Serpent n’eut pas le cœur de passer à côté de l’eau sans laisser Vive s’abreuver ; elle tendit ses rênes à Melissa au bord du lac.

— Suis-moi dès qu’ils auront fini de boire. Je n’entrerai pas dans la ville sans toi, sois tranquille. Mais si le vent se lève, cours vite. Promis ?

Melissa acquiesça.

— Une tempête ne peut pas se lever si rapidement, n’est-ce pas ?

— Si, malheureusement.

Serpent but rapidement et se mouilla le visage, puis s’éloigna sur la route déserte et nue tout en s’essuyant avec le coin de son foulard. Sous le sable noir elle sentit une surface rigide. Une voie ancienne ? Elle avait déjà rencontré des vestiges de ces routes dont le revêtement bétonné se désintégrait, et même des restes rouillés de leur infrastructure d’acier là où les récupérateurs n’étaient pas encore passés.

Serpent s’arrêta à la porte du Centre. Elle avait bien huit mètres de haut, et son métal avait été poli et repoli par des générations de tempêtes de sable. Mais elle n’avait ni poignée, ni sonnette, ni heurtoir, aucun moyen visible d’appeler quelqu’un pour se la faire ouvrir.

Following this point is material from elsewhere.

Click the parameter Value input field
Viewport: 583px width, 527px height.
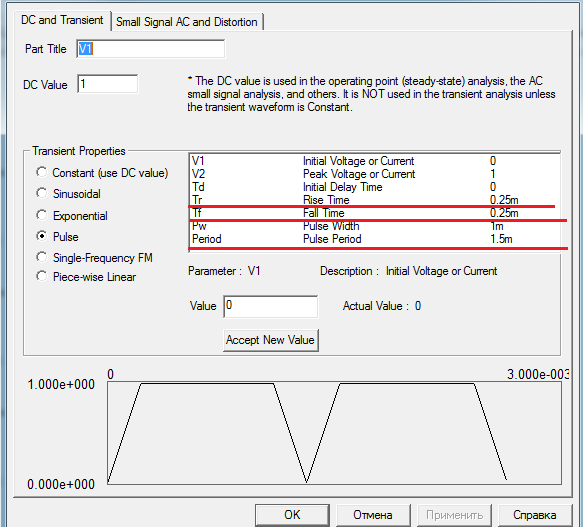tap(271, 306)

Elle se décida à la frapper du poing, et ce coup fit sur le métal un bruit sourd ; cette porte ne sonnait pas le creux, et elle y donna de grands coups, pensant qu’elle devait être très épaisse. Puis ses yeux s’habituèrent à l’obscurité de l’entrée logée dans un renfoncement, et elle s’aperçut qu’en réalité le devant de la porte était concave, visiblement usé par la furie des tempêtes.

La main endolorie, elle recula de quelques pas.

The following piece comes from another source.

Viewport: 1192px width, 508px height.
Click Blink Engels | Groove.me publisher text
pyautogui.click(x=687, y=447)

— Alors, c’est fini, ce chahut ?

Serpent sursauta en entendant ces mots ; elle ne voyait personne. Mais un panneau s’ouvrit dans le roc du renfoncement, et une fenêtre apparut. Un homme pâle aux cheveux roux touffus lança à Serpent un regard furieux.

— Qu’est-ce que c’est, ces façons de frapper sur la porte après la fermeture ?

— Je veux entrer.

— Vous n’habitez pas la cité ?

— Non. Je m’appelle Serpent. Je suis guérisseuse.

Il ne répondit pas – comme la politesse l’eût exigé là où Serpent avait été élevée – en donnant son nom. Elle n’y prêta guère attention, connaissant la relativité des règles de savoir-vivre : « Politesse en deçà des montagnes Centrales, impolitesse au-delà. » Elle fut pourtant surprise de le voir partir d’un gros rire. Le visage sévère, elle attendit qu’il se calmât.